### [WHAT YOU HAVE TO DO]
Everything in the listing should be restated word for word.

### [RECORDED DATA]
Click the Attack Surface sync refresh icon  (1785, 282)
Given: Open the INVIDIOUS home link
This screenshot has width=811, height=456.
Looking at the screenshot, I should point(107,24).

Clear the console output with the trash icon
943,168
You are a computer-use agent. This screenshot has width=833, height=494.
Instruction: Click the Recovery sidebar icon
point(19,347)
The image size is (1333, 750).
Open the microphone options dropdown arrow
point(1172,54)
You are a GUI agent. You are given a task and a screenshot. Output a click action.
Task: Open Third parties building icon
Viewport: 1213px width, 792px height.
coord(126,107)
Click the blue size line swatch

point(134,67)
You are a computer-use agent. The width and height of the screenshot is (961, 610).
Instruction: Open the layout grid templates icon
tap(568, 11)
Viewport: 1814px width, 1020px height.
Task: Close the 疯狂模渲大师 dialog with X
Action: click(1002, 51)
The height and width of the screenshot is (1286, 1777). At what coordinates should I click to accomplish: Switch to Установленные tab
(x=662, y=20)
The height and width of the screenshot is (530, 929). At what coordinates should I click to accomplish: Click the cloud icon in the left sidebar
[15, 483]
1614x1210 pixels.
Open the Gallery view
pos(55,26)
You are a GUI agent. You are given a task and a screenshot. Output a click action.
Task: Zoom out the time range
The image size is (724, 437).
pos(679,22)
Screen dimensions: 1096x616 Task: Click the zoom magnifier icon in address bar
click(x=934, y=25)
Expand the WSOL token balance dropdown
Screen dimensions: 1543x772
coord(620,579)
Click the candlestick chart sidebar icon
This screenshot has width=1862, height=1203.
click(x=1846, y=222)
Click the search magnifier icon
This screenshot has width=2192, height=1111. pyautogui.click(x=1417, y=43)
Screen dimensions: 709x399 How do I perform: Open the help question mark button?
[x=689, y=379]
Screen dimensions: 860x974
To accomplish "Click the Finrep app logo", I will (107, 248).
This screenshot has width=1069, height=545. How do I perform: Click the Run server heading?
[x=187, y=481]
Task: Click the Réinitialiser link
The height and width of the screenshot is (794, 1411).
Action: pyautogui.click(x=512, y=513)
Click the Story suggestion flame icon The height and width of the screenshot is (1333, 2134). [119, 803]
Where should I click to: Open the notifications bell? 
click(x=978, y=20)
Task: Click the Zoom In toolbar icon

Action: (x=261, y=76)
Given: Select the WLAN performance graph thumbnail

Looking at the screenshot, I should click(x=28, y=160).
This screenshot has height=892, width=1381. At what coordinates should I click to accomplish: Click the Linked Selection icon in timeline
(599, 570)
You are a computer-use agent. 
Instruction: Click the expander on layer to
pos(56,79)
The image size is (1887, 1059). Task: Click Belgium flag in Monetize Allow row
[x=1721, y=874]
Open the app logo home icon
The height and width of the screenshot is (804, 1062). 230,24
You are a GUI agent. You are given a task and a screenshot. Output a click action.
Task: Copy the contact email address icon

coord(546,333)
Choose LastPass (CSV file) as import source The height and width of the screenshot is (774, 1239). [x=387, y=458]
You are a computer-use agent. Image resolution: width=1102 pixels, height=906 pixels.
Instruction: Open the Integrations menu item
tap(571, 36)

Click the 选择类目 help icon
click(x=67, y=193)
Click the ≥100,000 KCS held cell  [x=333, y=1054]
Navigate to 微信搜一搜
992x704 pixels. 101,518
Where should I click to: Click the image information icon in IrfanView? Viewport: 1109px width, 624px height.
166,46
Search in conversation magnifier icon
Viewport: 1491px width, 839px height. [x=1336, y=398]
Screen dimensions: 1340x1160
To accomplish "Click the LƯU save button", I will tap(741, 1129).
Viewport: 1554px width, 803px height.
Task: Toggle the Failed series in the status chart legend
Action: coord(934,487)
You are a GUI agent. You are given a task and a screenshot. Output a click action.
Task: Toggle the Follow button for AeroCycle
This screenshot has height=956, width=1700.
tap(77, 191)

### [WRITTEN SOLUTION]
Click the Attack Surface sync refresh icon  (1785, 282)
Given: Open the INVIDIOUS home link
This screenshot has width=811, height=456.
Looking at the screenshot, I should point(107,24).

Clear the console output with the trash icon
943,168
You are a computer-use agent. This screenshot has width=833, height=494.
Instruction: Click the Recovery sidebar icon
point(19,347)
The image size is (1333, 750).
Open the microphone options dropdown arrow
point(1172,54)
You are a GUI agent. You are given a task and a screenshot. Output a click action.
Task: Open Third parties building icon
Viewport: 1213px width, 792px height.
coord(126,107)
Click the blue size line swatch

point(134,67)
You are a computer-use agent. The width and height of the screenshot is (961, 610).
Instruction: Open the layout grid templates icon
tap(568, 11)
Viewport: 1814px width, 1020px height.
Task: Close the 疯狂模渲大师 dialog with X
Action: click(1002, 51)
The height and width of the screenshot is (1286, 1777). At what coordinates should I click to accomplish: Switch to Установленные tab
(x=662, y=20)
The height and width of the screenshot is (530, 929). At what coordinates should I click to accomplish: Click the cloud icon in the left sidebar
[15, 483]
1614x1210 pixels.
Open the Gallery view
pos(55,26)
You are a GUI agent. You are given a task and a screenshot. Output a click action.
Task: Zoom out the time range
The image size is (724, 437).
pos(679,22)
Screen dimensions: 1096x616 Task: Click the zoom magnifier icon in address bar
click(x=934, y=25)
Expand the WSOL token balance dropdown
Screen dimensions: 1543x772
coord(620,579)
Click the candlestick chart sidebar icon
This screenshot has width=1862, height=1203.
click(x=1846, y=222)
Click the search magnifier icon
This screenshot has width=2192, height=1111. pyautogui.click(x=1417, y=43)
Screen dimensions: 709x399 How do I perform: Open the help question mark button?
[x=689, y=379]
Screen dimensions: 860x974
To accomplish "Click the Finrep app logo", I will (107, 248).
This screenshot has width=1069, height=545. How do I perform: Click the Run server heading?
[x=187, y=481]
Task: Click the Réinitialiser link
The height and width of the screenshot is (794, 1411).
Action: pyautogui.click(x=512, y=513)
Click the Story suggestion flame icon The height and width of the screenshot is (1333, 2134). [119, 803]
Where should I click to: Open the notifications bell? 
click(x=978, y=20)
Task: Click the Zoom In toolbar icon

Action: (x=261, y=76)
Given: Select the WLAN performance graph thumbnail

Looking at the screenshot, I should click(x=28, y=160).
This screenshot has height=892, width=1381. At what coordinates should I click to accomplish: Click the Linked Selection icon in timeline
(599, 570)
You are a computer-use agent. 
Instruction: Click the expander on layer to
pos(56,79)
The image size is (1887, 1059). Task: Click Belgium flag in Monetize Allow row
[x=1721, y=874]
Open the app logo home icon
The height and width of the screenshot is (804, 1062). 230,24
You are a GUI agent. You are given a task and a screenshot. Output a click action.
Task: Copy the contact email address icon

coord(546,333)
Choose LastPass (CSV file) as import source The height and width of the screenshot is (774, 1239). [x=387, y=458]
You are a computer-use agent. Image resolution: width=1102 pixels, height=906 pixels.
Instruction: Open the Integrations menu item
tap(571, 36)

Click the 选择类目 help icon
click(x=67, y=193)
Click the ≥100,000 KCS held cell  [x=333, y=1054]
Navigate to 微信搜一搜
992x704 pixels. 101,518
Where should I click to: Click the image information icon in IrfanView? Viewport: 1109px width, 624px height.
166,46
Search in conversation magnifier icon
Viewport: 1491px width, 839px height. [x=1336, y=398]
Screen dimensions: 1340x1160
To accomplish "Click the LƯU save button", I will tap(741, 1129).
Viewport: 1554px width, 803px height.
Task: Toggle the Failed series in the status chart legend
Action: coord(934,487)
You are a GUI agent. You are given a task and a screenshot. Output a click action.
Task: Toggle the Follow button for AeroCycle
This screenshot has height=956, width=1700.
tap(77, 191)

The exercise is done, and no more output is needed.